Однако попробуем взглянуть на рассказ чуть с иной точки зрения: а не воздействовала бы мысль В. Астафьева сильнее, если бы она не была столь прямолинейно и публицистически высказанной, а рождалась бы из самых неожиданных сюжетных поворотов и событий? Ведь все-таки, невзирая на обилие прекрасных пейзажей, «Медвежья Кровь» — это прямое и целенаправленное авторское слово. Писатель действует в «Медвежьей Крови» методом накапливания, даже — нагнетания в одну цель бьющих деталей, он выстраивает свою речь линейно, сосредоточивая «огневую мощь» в одной точке.

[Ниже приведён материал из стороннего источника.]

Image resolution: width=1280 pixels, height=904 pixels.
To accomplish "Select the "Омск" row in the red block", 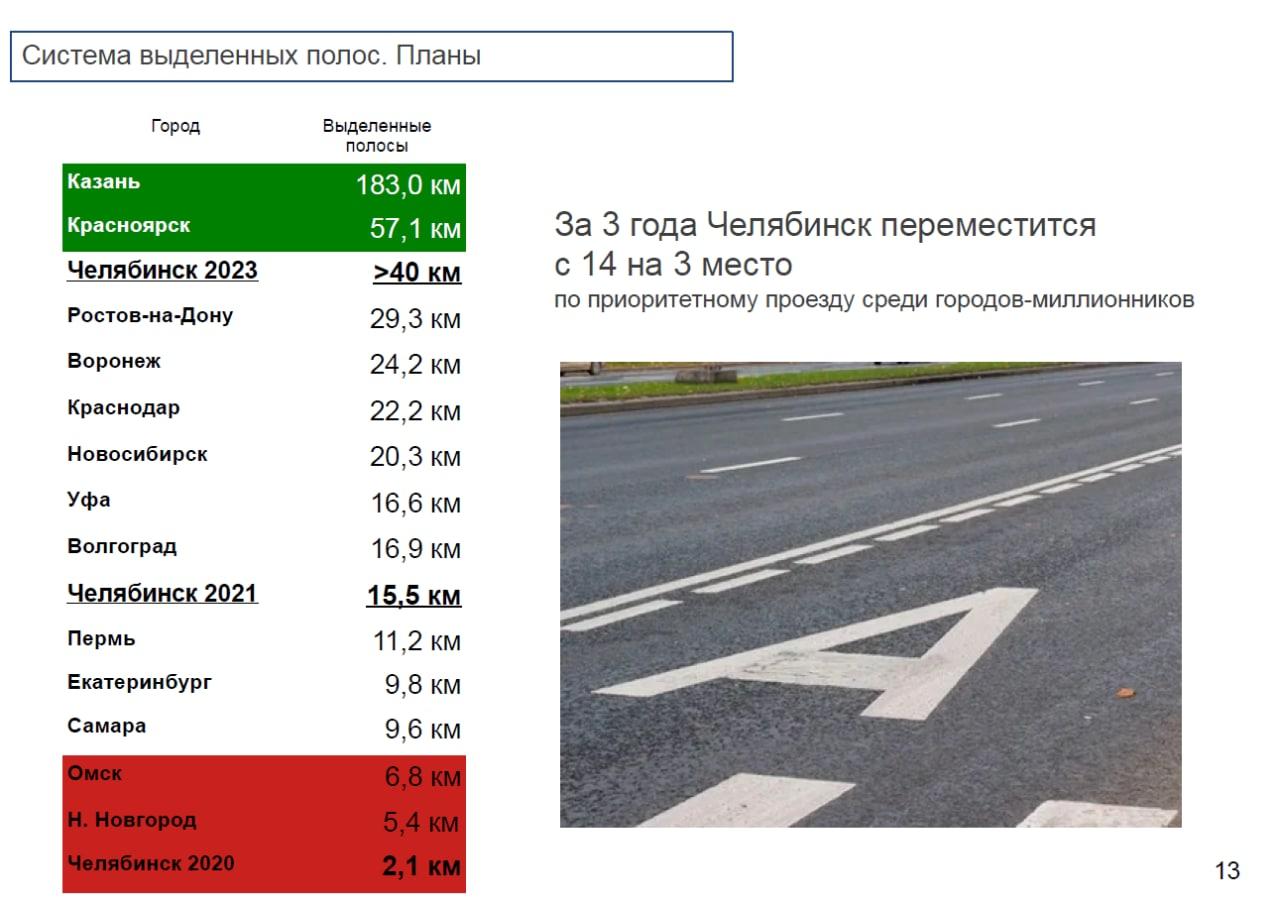I will click(95, 773).
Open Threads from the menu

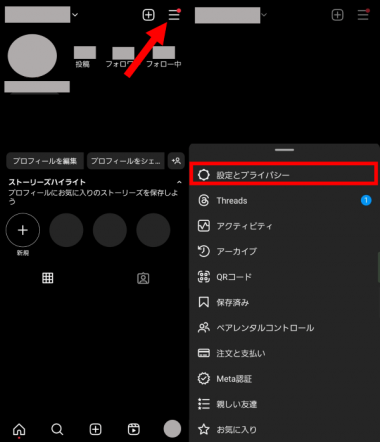click(x=284, y=200)
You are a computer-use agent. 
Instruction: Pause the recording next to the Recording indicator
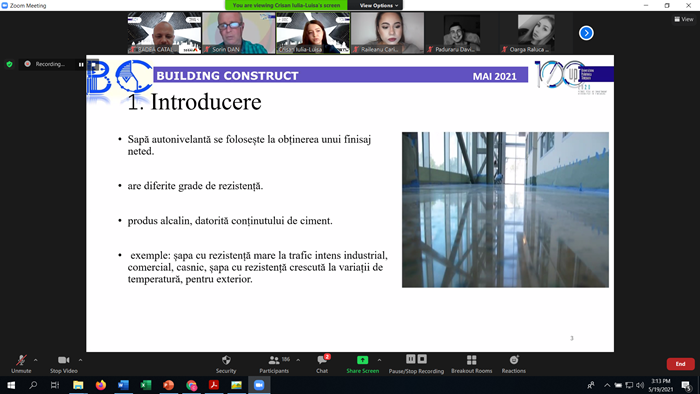tap(81, 65)
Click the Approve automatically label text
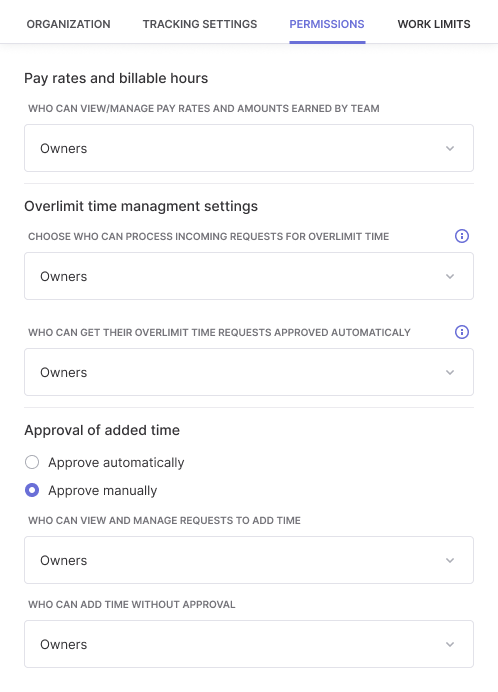This screenshot has width=498, height=692. click(x=116, y=463)
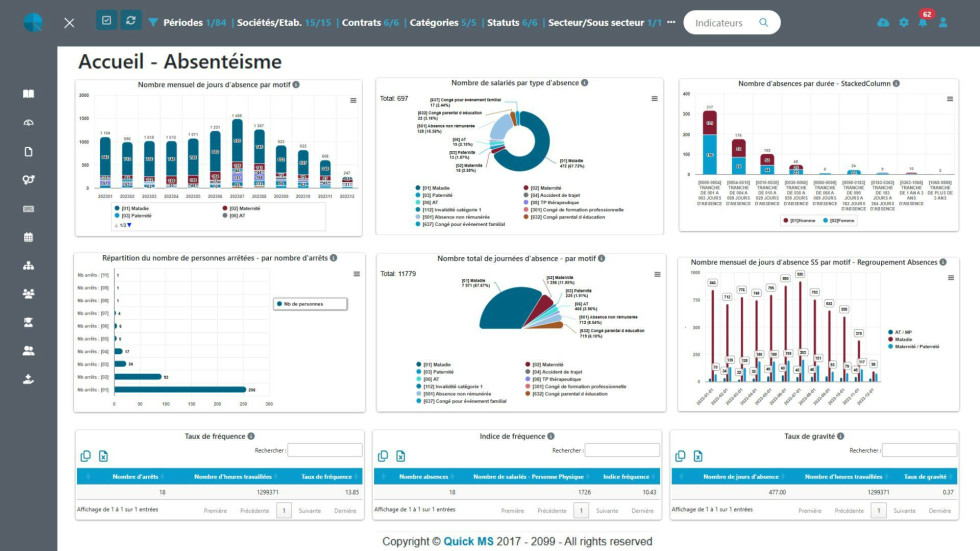Click the book icon in left sidebar
980x551 pixels.
click(x=28, y=94)
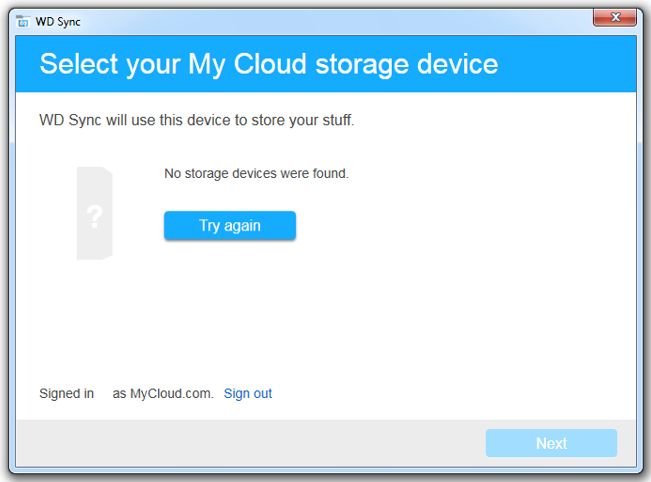Click the "Signed in" label
The height and width of the screenshot is (482, 651).
pyautogui.click(x=66, y=393)
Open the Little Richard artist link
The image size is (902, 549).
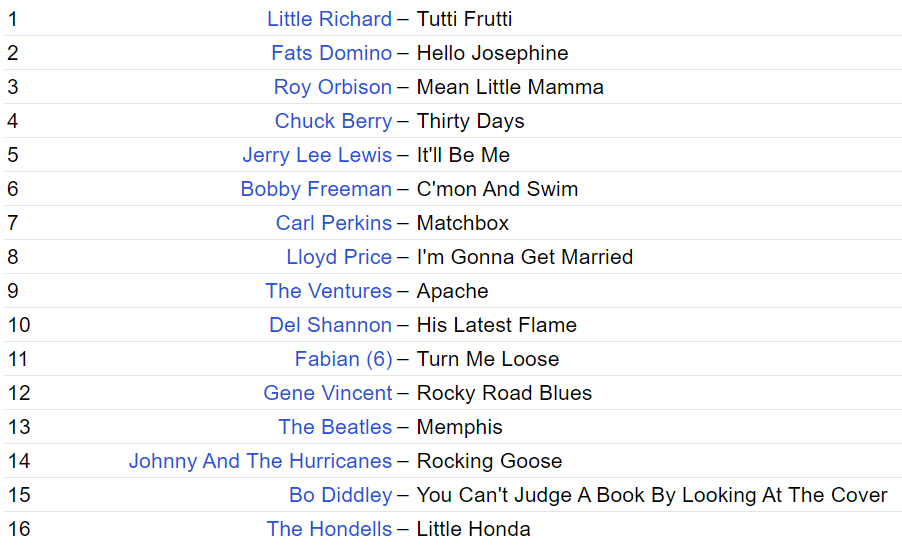tap(329, 19)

Такой рассказ противоположен классическому типу русского рассказа — рассказу Бунина, например, который, как пишет исследователь Л. Крутикова, работая над рукописью, корректурой, переизданием, избавлялся даже от тени назидательности, «исключая пространные авторские рассуждения», «убирал те детали, которые могли своей нарочитостью подсказать читателю слишком простое, однолинейное объяснение». Исследователь заключает: «Если в черновых, а иногда и в первопечатных редакциях функцию обобщения выполнял прямой авторский голос, то при дальнейшей работе над текстом Бунин находил более художественно совершенные формы синтеза и более утонченные приемы выражения авторской позиции»[33] (подчеркнуто мною. — Н. И.).

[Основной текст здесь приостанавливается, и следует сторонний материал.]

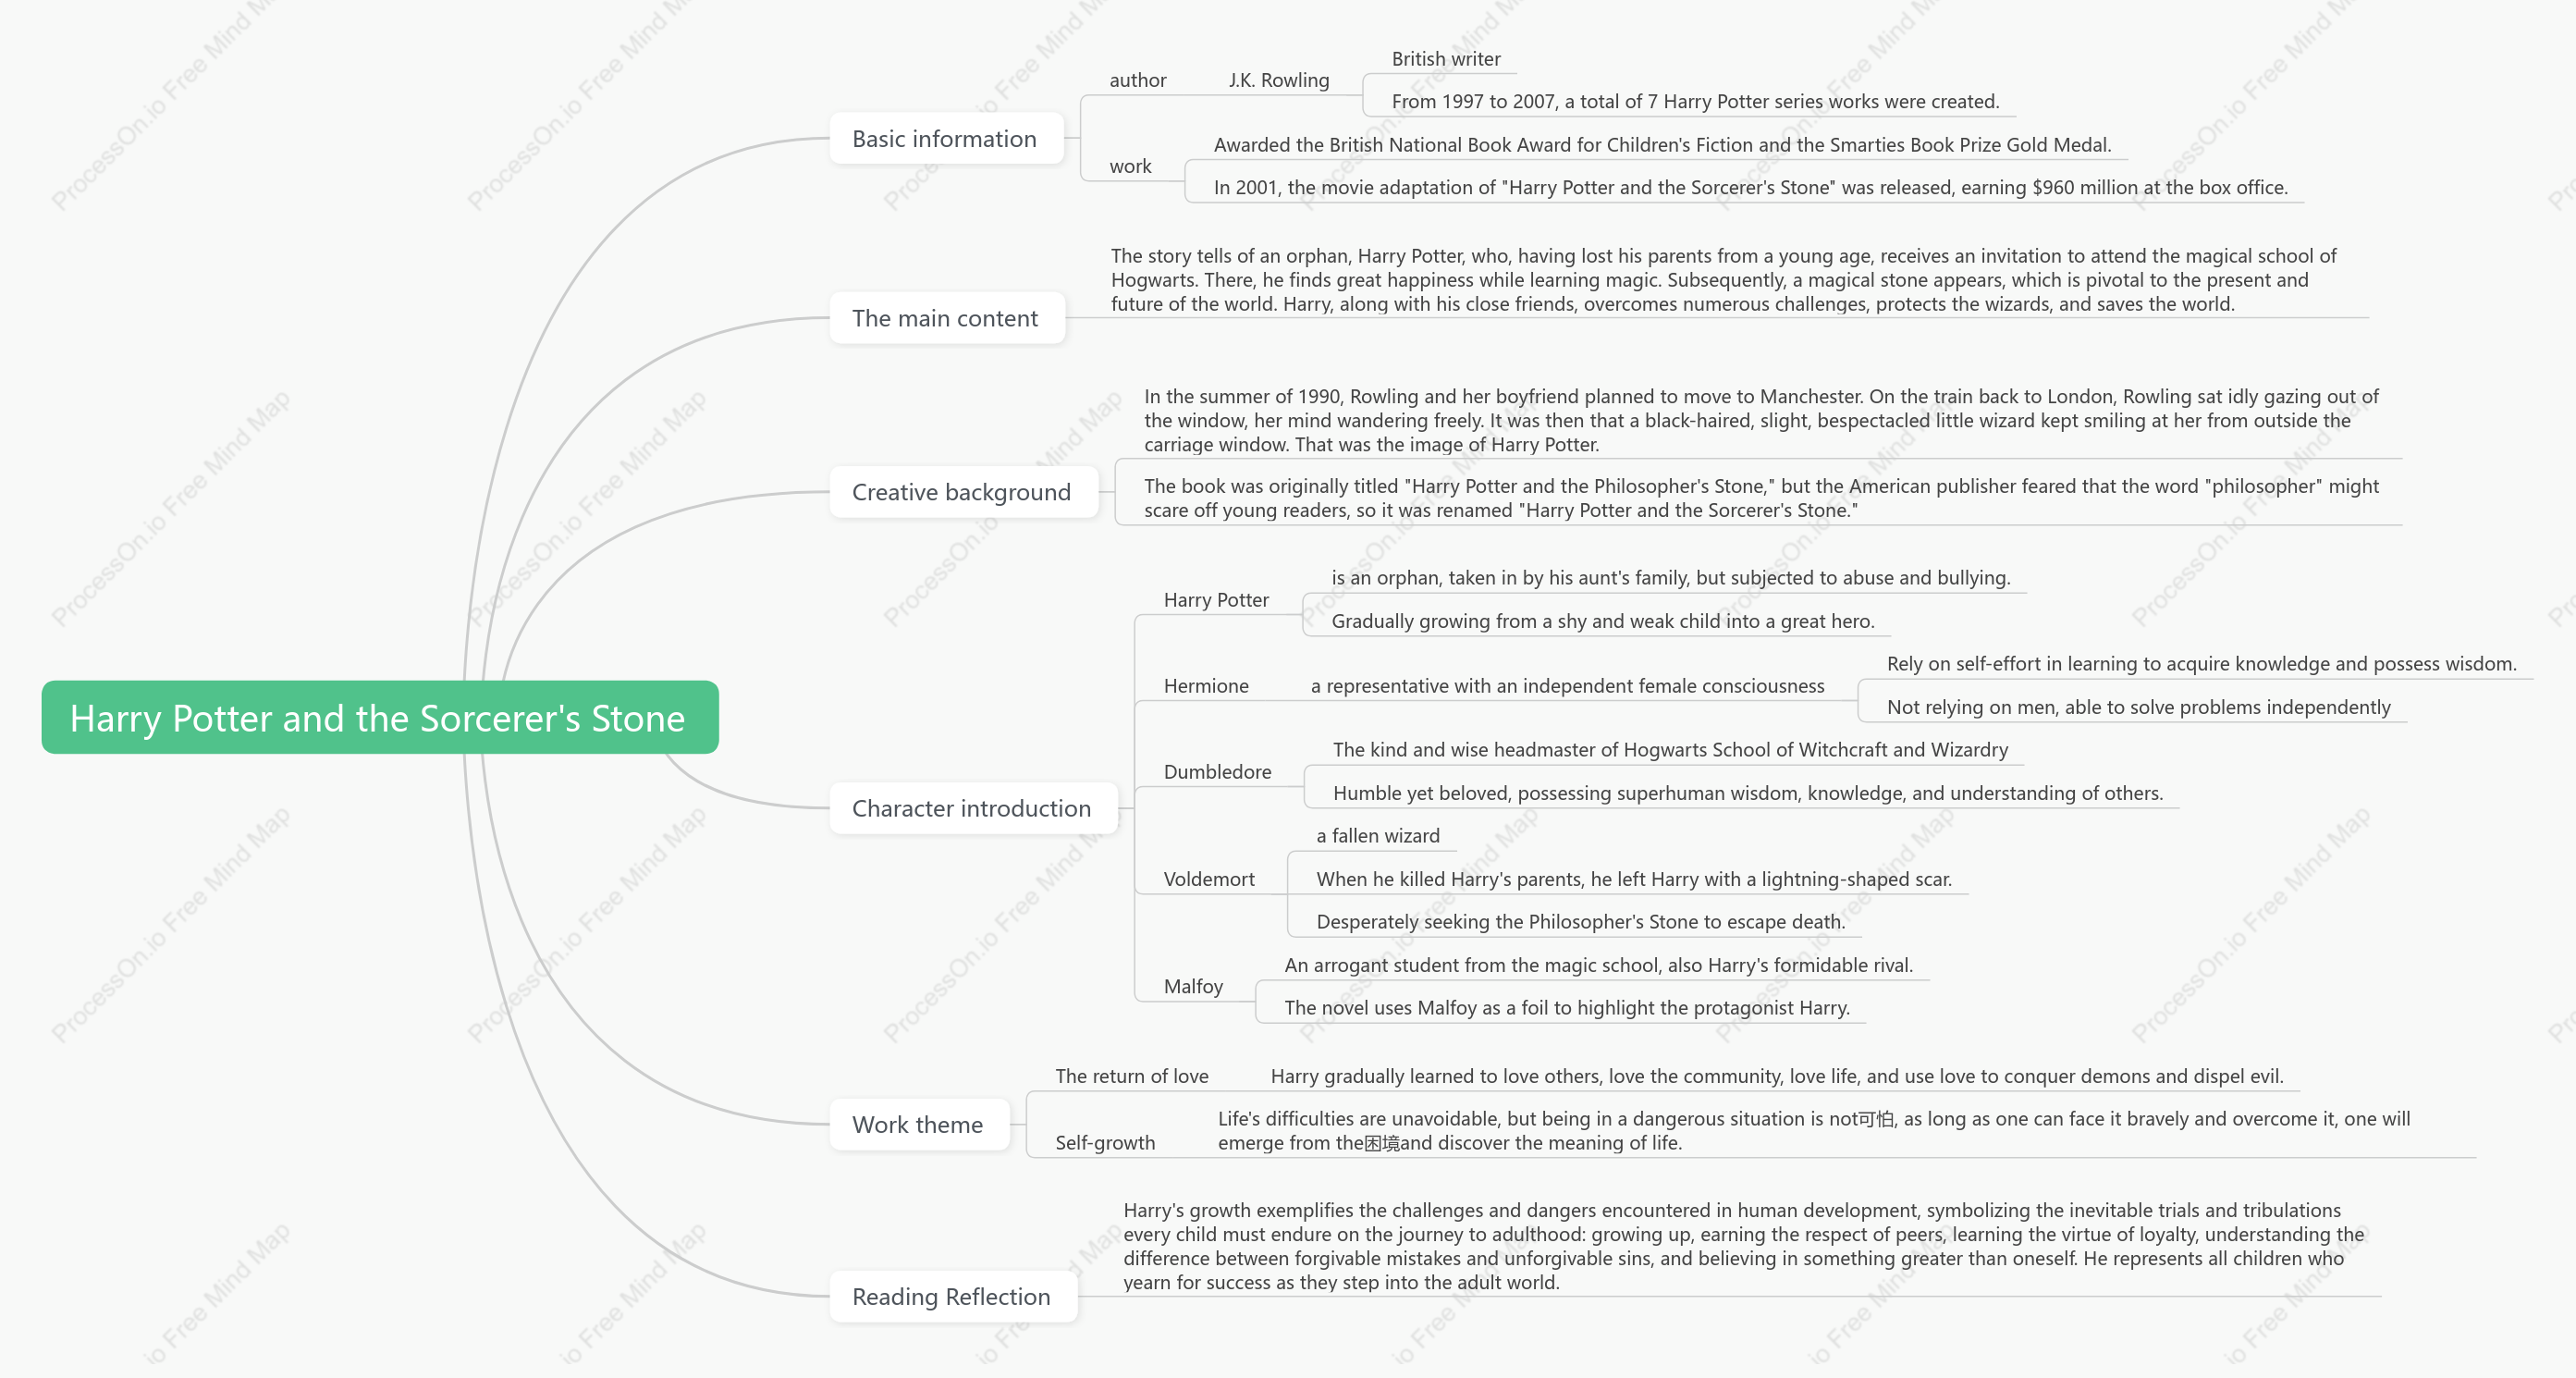Select the Work theme branch node
2576x1378 pixels.
[918, 1124]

Отчетливо звучащая астафьевская дидактичность, назидательность, однако, уравновешивается тем ощущением неограниченности самой жизни, из которой рассказ как бы вынут. Именно о таком типе рассказа А. Битов в своем выступлении 1969 года говорил: «В таком рассказе чистый воздух, в нем легко дышится, в нем именно появляется настоящая деталь», рождается «ощущение необрубленного пространства».
То же ощущение пространства и правды жизни рождается и при чтении даже самых небольших по объему рассказов Ф. Абрамова.
Сюжеты его рассказов, как правило, просты и незатейливы. Писатель внимательно слушает собеседника (это — первое условие понимания) и записывает, ничего не искажая. Но это отнюдь не «интервью с интересным человеком», не зарисовки с натуры, которыми столь перенасыщена наша словесность, а пропущенные через писательское сострадание и боль судьбы людей. Судьбы разные — и горькое счастье, и относительное благополучие куплены порою слишком дорогой ценой. Писатель не опускает глаз и перед изломанными, исковерканными судьбами, прямо говоря и о нелегких испытаниях, через которые проводила людей жизнь, и о людях, не выдержавших этого испытания. И, что характерно вообще для творческого поведения Федора Абрамова, мы ощущаем не только авторское сочувствие или негодование, но и чувство личной ответственности, истинную, не декларативную неотделимость писательской судьбы от судеб далеких и близких ему людей. Под рассказами Ф. Абрамов часто ставил даты, и они говорят о многом («Самая счастливая», 1939–1980). Поэтому так важен в этих рассказах сам голос автора, перед которым раскрываются, которому исповедуются люди. Писатель не может отчужденно фиксировать — в его лице ищут не просто собеседника, но — защитника, ищут поддержку духовную. Ф. Абрамов не скрывал и того, что не всегда писатель соответствует той высоте, на которую ставит его как своего радетеля народ. Здесь непростителен «этнографический» интерес к людям, непростительна душевная лень. «Еще писателем называешься», — в сердцах бросает ему соседка (рассказ «Бабилей»). «Я не байки сказываю, не потешки пою. Юрмолу-то до чего довели — на ладан дышит. Бабы ко мне о первом маи заходили, еще тогда говорили: „Нам уж разве писателя просить. Он разве поможет…“ А писатель, на-ко, посидел, попил да к бабке на поветь, во сена душистые. На отдох».